**YOUR TASKS**
1. Please output the text on the Damned from "In January 1979, the" up to and including "taking his place.", keeping its wording unchanged.
2. According to the text on the Damned, why were they dropped by Stiff Records and broke up in early 1978?

**EXCERPT PROVIDED**
───

The Damned are an English punk rock band from London. Formed in June 1976, the group originally consisted of vocalist Dave Vanian, guitarist Brian James, bassist Raymond "Captain Sensible" Burns and drummer Christopher "Rat Scabies" Millar. The band's current lineup includes Vanian, Sensible (on guitar; from 1976 to 1984, 1988 to 1992, and since 1996), Millar (who left in 1996 and rejoined in 2023) bassist Paul Gray (from 1980 to 1983, 1989 to 1992, in 1996, and since 2017) and keyboardist Laurence "Monty Oxymoron" Burrow (since 1996).

==History==
===1976–1989===
The Damned were formed by Dave Vanian, Brian James, Captain Sensible and Rat Scabies in June 1976. After the release of their debut album Damned Damned Damned, Robert "Lu" Edmonds was added as a second guitarist in August 1977. This lineup recorded Music for Pleasure, although Scabies had left the band by the time it was released. After a handful of shows with temporary substitute Dave Berk, the band replaced Scabies for a European tour the following month with Jon Moss. Music for Pleasure was a commercial failure, which led to the Damned being dropped by their label Stiff Records and breaking up in early 1978. In the following months, Vanian, Sensible (on guitar) and Scabies performed a handful of shows initially as Les Punks, with Motörhead frontman Lemmy filling in on bass at the Electric Ballroom, Camden on 5/9/1978, then as The Doomed with Henry Badowski.

In January 1979, the Damned officially reformed with Alasdair "Algy" Ward (formerly of Australian band the Saints) taking over the vacated bass role. Machine Gun Etiquette was issued later in the year, before Ward was replaced by Paul Gray in early 1980. After the release of The Black Album, the band added Paul Scott as their first live keyboardist. He was replaced in July 1981 by Pete Saunders, who subsequently made way for Roman Jugg in November, after Saunders's initially chosen replacement Tosh was unable to join. As a five-piece lineup for the first time, the group issued Friday 13th in 1981, Strawberries in 1982, and Live at Newcastle in 1983. In March 1983, however, Gray left to join UFO, with Bryn Merrick (a former bandmate of Jugg's in the group Victimize) taking his place.

Before a show on 24 August 1984, Captain Sensible left the Damned to focus on his solo career, with Jugg taking over as lead guitarist and Steve McGuire of Doctor and the Medics temporarily filling in on keyboards. The group subsequently continued as a four-piece, with the addition of Paul "Shirley" Shepley as touring keyboardist. After the release of Phantasmagoria and Anything, the Damned were dropped by MCA Records. The band continued performing live, before the original quartet reformed for part of a special show in June 1988 which was later issued as Final Damnation. Sensible and James continued to tour with the existing lineup (with Gray in place of Bryn), performing select songs at shows during 1989. After a final farewell tour in the UK and US, the group disbanded later in the year.

───

**AVAILABLE DATA**
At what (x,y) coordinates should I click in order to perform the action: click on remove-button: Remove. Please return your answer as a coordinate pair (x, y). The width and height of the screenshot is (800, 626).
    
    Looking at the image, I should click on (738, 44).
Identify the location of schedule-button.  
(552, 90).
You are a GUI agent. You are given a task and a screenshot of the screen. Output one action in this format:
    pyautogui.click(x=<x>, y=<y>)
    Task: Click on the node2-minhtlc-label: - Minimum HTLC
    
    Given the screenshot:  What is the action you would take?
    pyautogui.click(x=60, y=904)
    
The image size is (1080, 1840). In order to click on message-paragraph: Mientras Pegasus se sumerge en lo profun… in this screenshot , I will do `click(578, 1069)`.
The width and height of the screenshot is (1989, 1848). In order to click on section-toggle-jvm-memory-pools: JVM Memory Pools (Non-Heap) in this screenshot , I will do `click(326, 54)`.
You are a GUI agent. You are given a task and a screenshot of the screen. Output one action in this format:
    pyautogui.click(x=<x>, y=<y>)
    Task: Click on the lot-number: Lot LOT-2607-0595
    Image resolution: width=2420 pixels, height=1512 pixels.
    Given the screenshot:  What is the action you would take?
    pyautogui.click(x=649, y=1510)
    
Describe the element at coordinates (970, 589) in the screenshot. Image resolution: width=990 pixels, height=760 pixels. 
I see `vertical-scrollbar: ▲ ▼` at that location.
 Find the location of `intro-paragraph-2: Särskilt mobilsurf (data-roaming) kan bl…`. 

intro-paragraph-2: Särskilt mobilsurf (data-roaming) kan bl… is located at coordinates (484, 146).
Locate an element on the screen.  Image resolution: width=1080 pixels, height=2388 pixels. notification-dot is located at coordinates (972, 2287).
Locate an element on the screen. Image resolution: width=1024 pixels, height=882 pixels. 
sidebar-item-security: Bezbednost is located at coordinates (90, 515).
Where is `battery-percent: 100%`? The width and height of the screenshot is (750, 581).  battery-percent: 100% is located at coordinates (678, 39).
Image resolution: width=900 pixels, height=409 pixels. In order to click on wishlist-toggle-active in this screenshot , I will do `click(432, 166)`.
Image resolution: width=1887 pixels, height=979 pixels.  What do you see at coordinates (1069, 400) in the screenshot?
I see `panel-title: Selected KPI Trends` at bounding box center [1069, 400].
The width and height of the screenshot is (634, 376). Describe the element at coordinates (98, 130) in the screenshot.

───

**PROBLEM SOLUTIONS**
1.
In January 1979, the Damned officially reformed with Alasdair "Algy" Ward (formerly of Australian band the Saints) taking over the vacated bass role. Machine Gun Etiquette was issued later in the year, before Ward was replaced by Paul Gray in early 1980. After the release of The Black Album, the band added Paul Scott as their first live keyboardist. He was replaced in July 1981 by Pete Saunders, who subsequently made way for Roman Jugg in November, after Saunders's initially chosen replacement Tosh was unable to join. As a five-piece lineup for the first time, the group issued Friday 13th in 1981, Strawberries in 1982, and Live at Newcastle in 1983. In March 1983, however, Gray left to join UFO, with Bryn Merrick (a former bandmate of Jugg's in the group Victimize) taking his place.

2. Their album Music for Pleasure was a commercial failure. That failure led to Stiff Records dropping the band and to the group breaking up in early 1978.